(Beginning of Record extracts)
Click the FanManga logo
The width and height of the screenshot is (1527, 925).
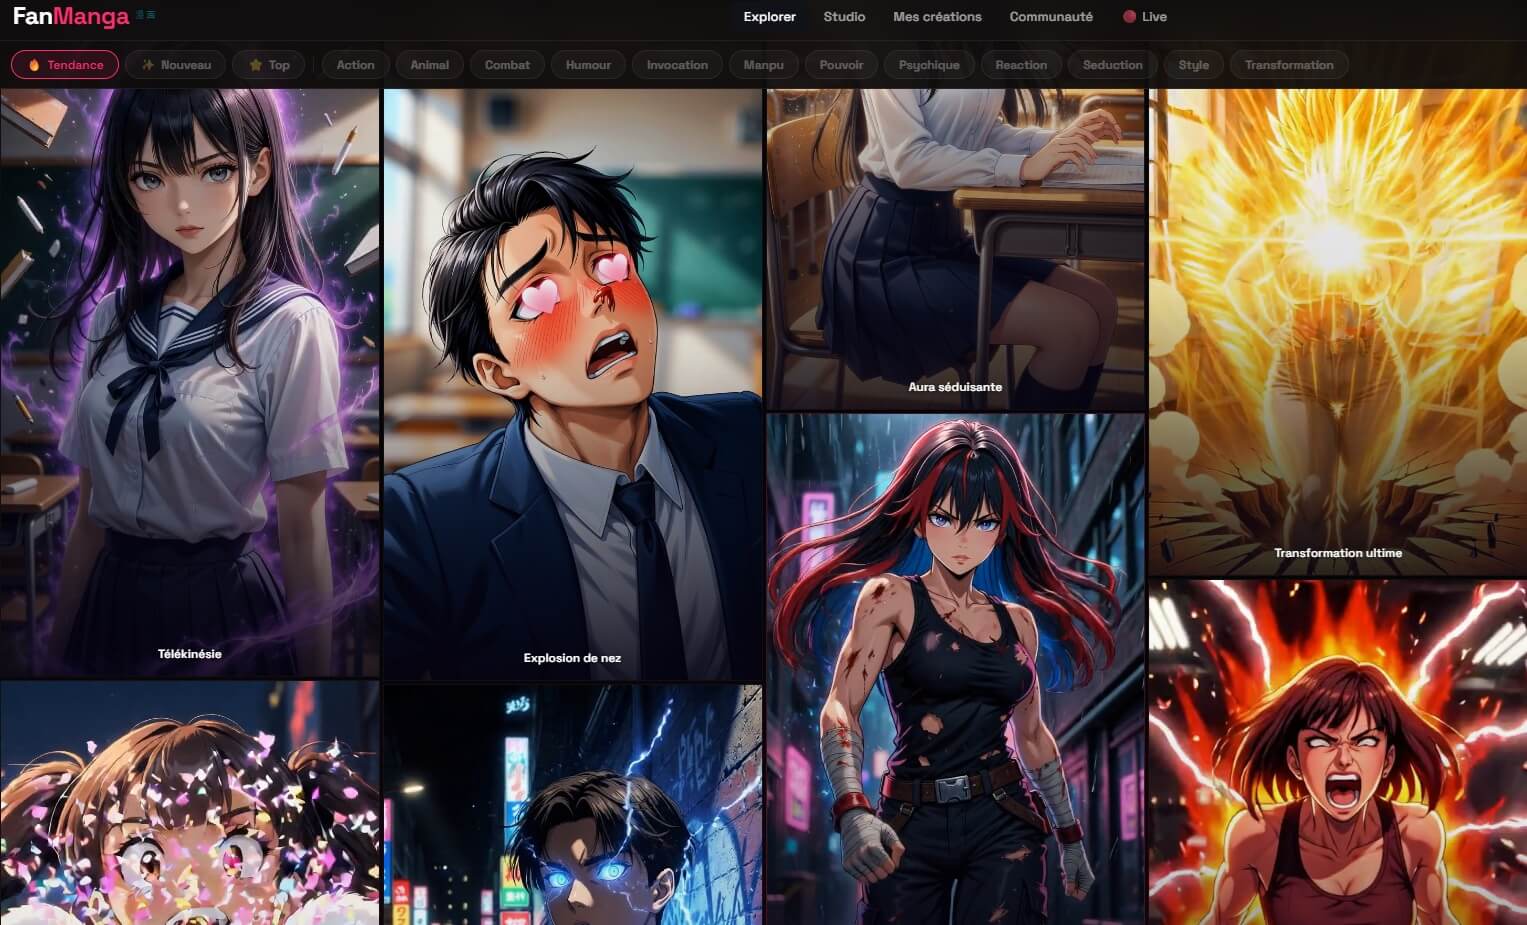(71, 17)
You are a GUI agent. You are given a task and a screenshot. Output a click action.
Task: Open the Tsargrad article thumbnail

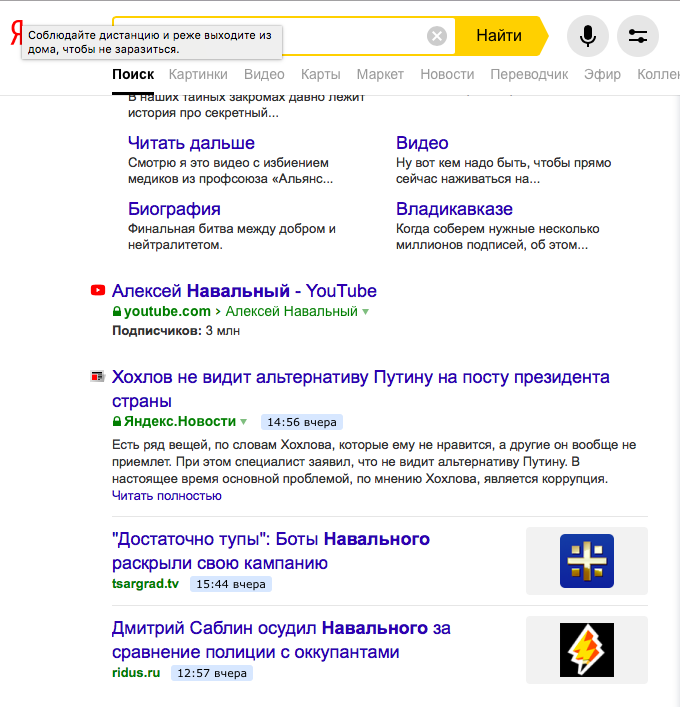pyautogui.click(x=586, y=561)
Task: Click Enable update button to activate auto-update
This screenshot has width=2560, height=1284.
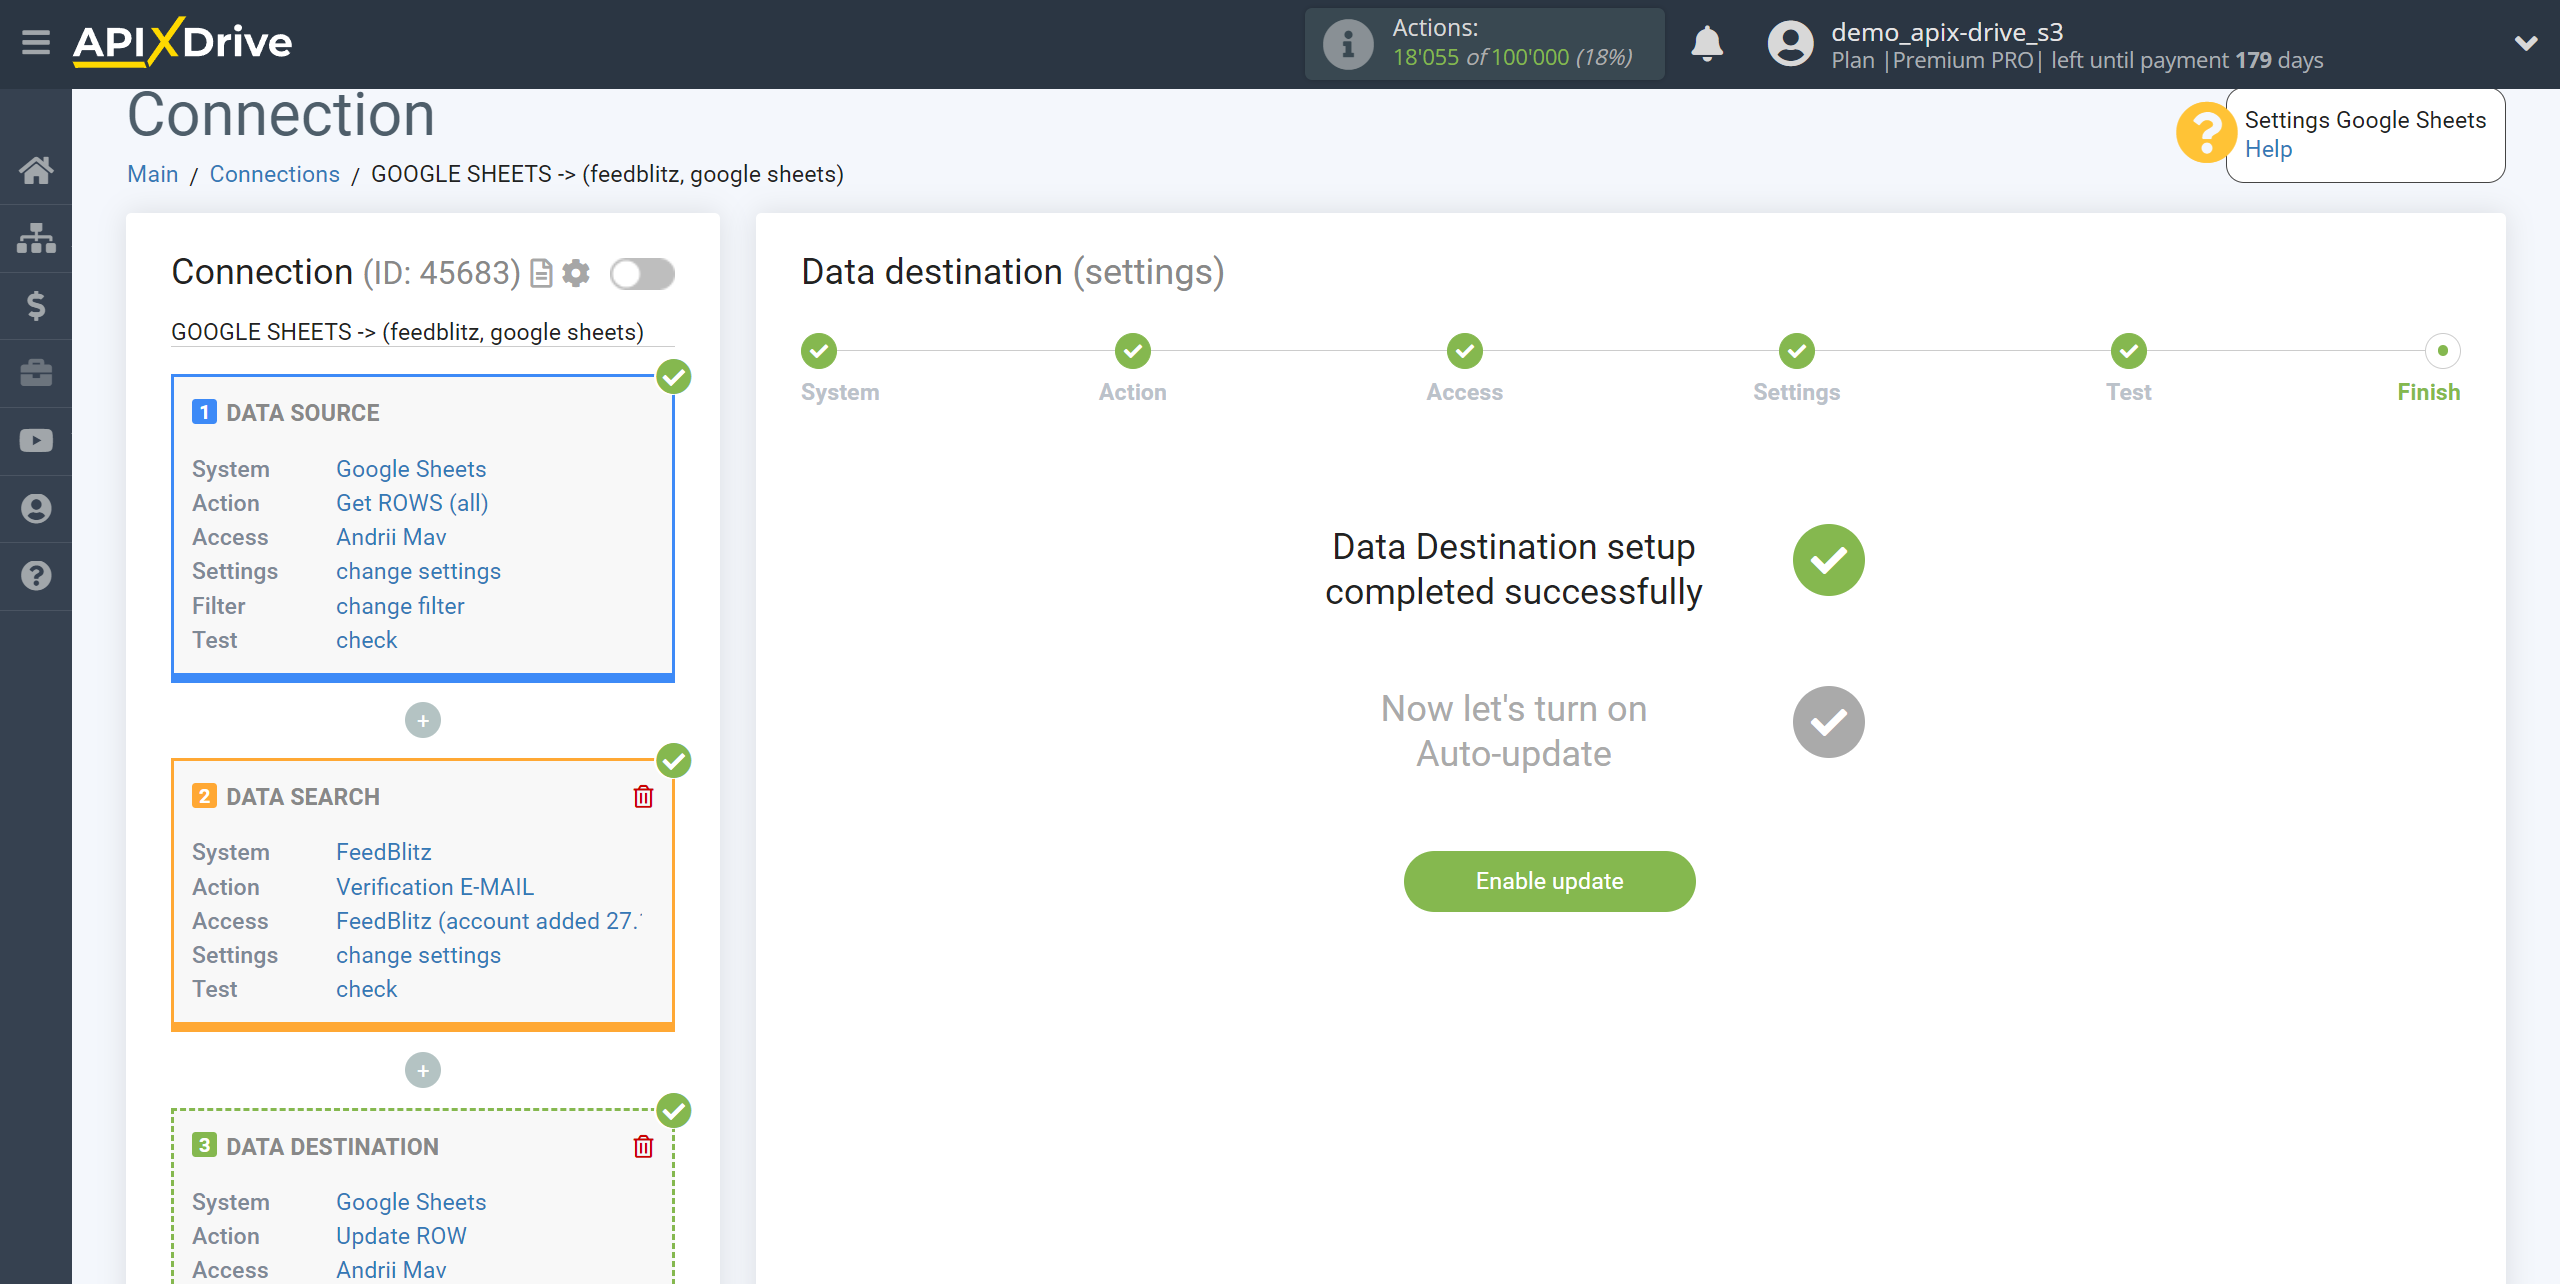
(End of Record extracts)
## To do
Could you write out every line above exactly as it stands, with no images?

## Result
Click the FanManga logo
The width and height of the screenshot is (1527, 925).
(71, 17)
You are a GUI agent. You are given a task and a screenshot. Output a click action.
Task: Open the Tsargrad article thumbnail

pyautogui.click(x=586, y=561)
Task: Click Enable update button to activate auto-update
This screenshot has width=2560, height=1284.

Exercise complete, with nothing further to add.